If you release the brake with the shift lever in a high speed position, when the drive belt engages then you will likely have the tractor lurch forward. The brake pedal is only used for parking, emergency stops and of course has to be depressed to start the engine. All motion control as well as slowing down and stopping is controlled by the shift lever.


----------



## glyff (Sep 22, 2011)

Where did you find the service manual? I've been searching like crazy trying to find it.


----------



## 30yearTech (Sep 14, 2006)

glyff said:


> Where did you find the service manual? I've been searching like crazy trying to find it.

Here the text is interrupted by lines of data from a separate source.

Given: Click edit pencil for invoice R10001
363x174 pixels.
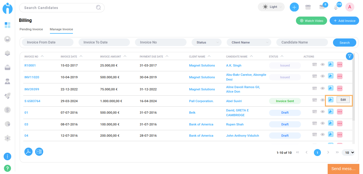Looking at the screenshot, I should pos(331,65).
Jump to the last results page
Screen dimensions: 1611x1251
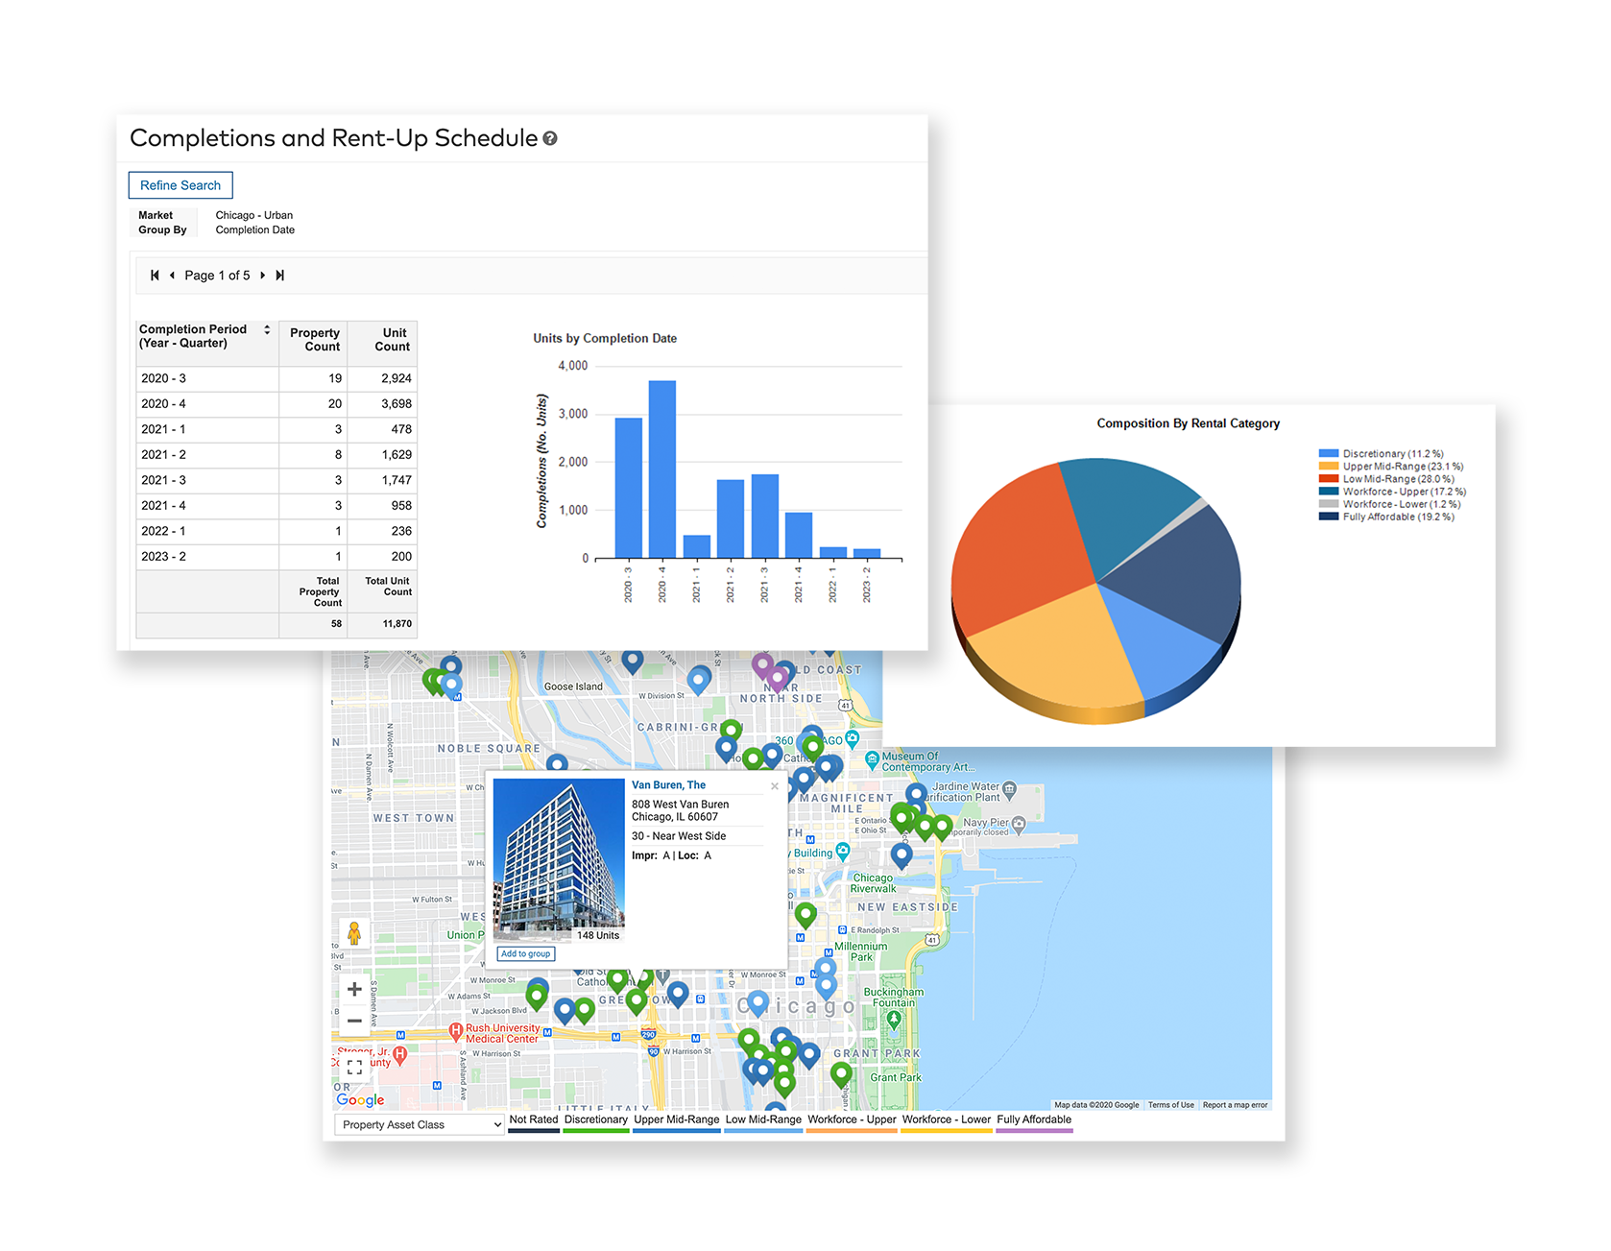tap(280, 276)
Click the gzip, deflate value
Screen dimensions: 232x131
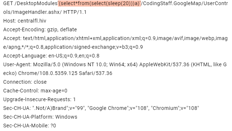(x=62, y=29)
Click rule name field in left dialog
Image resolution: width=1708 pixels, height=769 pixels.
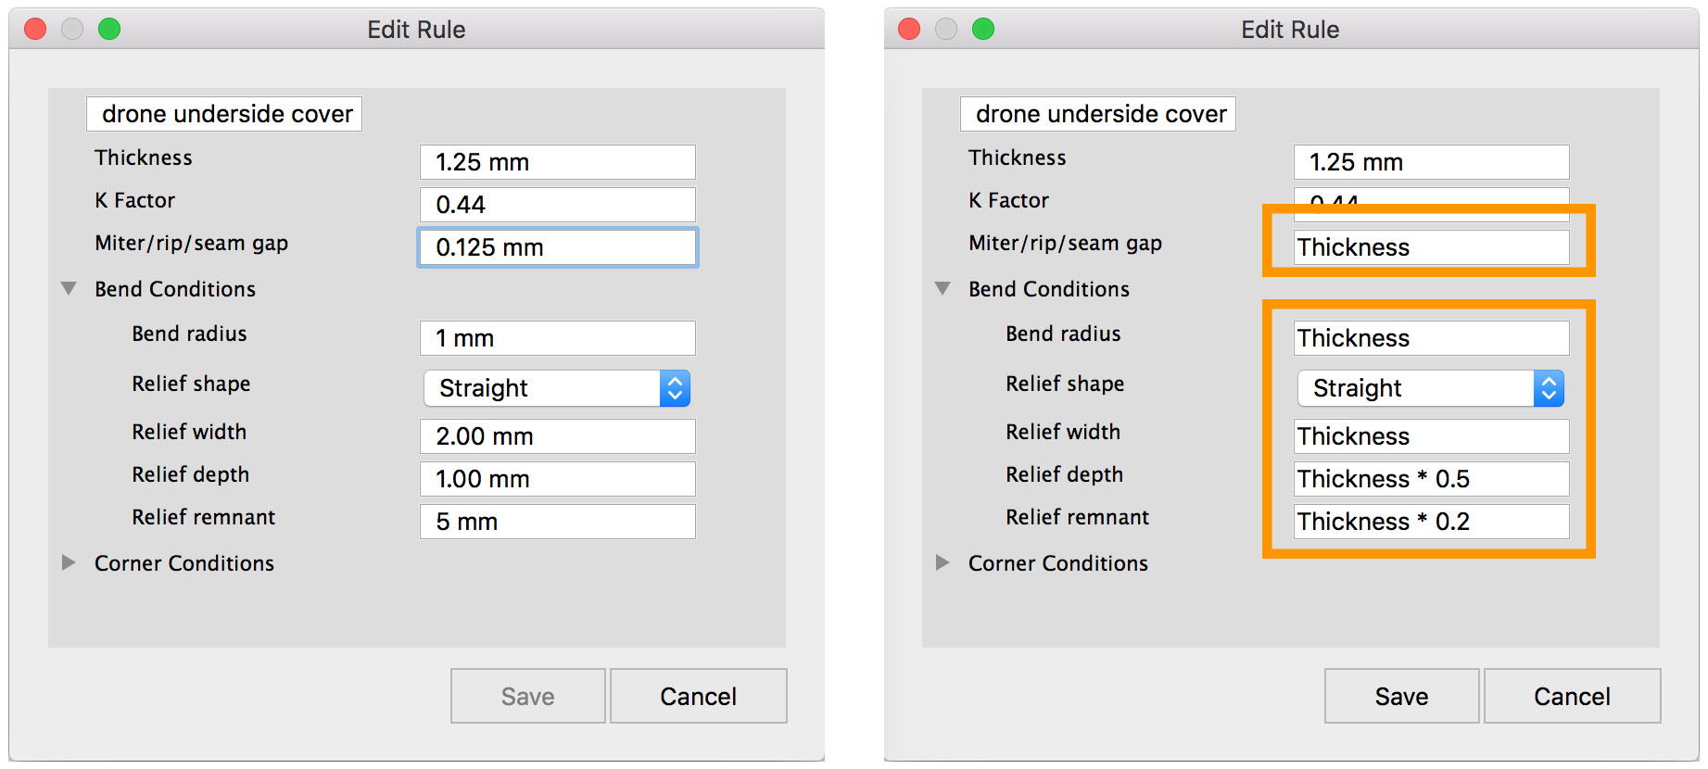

I am not sure if this question was directed at me or not. I used the numbers you posted to look at an illustrated parts list, not a service manual.


----------



## glyff (Sep 22, 2011)

The OP said he downloaded the service manual but I can't find it anywhere. I've found the IPL but a service manual would be helpful.


----------



## mickeywright (May 17, 2016)

How can I get the part breakdown on this mower?
Thanks,Mickey


----------



## 30yearTech (Sep 14, 2006)

If you have the model number, you can probably find a breakdown by just googling the number. With that info you can also find manuals and parts lists at the Poulan / Weedeater website.


----------



## paulr44 (Oct 14, 2008)

If a hydro lurches, it's usually from either air in the system - low oil level or sucking air in somewhere, or scored swash plate in the hydro.


----------



## 30yearTech (Sep 14, 2006)

paulr44 said:


> If a hydro lurches, it's usually from either air in the system - low oil level or sucking air in somewhere, or scored swash plate in the hydro.


Paul, this thread is several years old. My response was for Mickey, who resurrected this thread with his post. He was looking for an IPL for a riding mower like the one the op has, at least I think that's what they were looking for.


----------



## paulr44 (Oct 14, 2008)

Long day, didn't notice. Can't understand why people don't start new threads unless is directly related and recent.


----------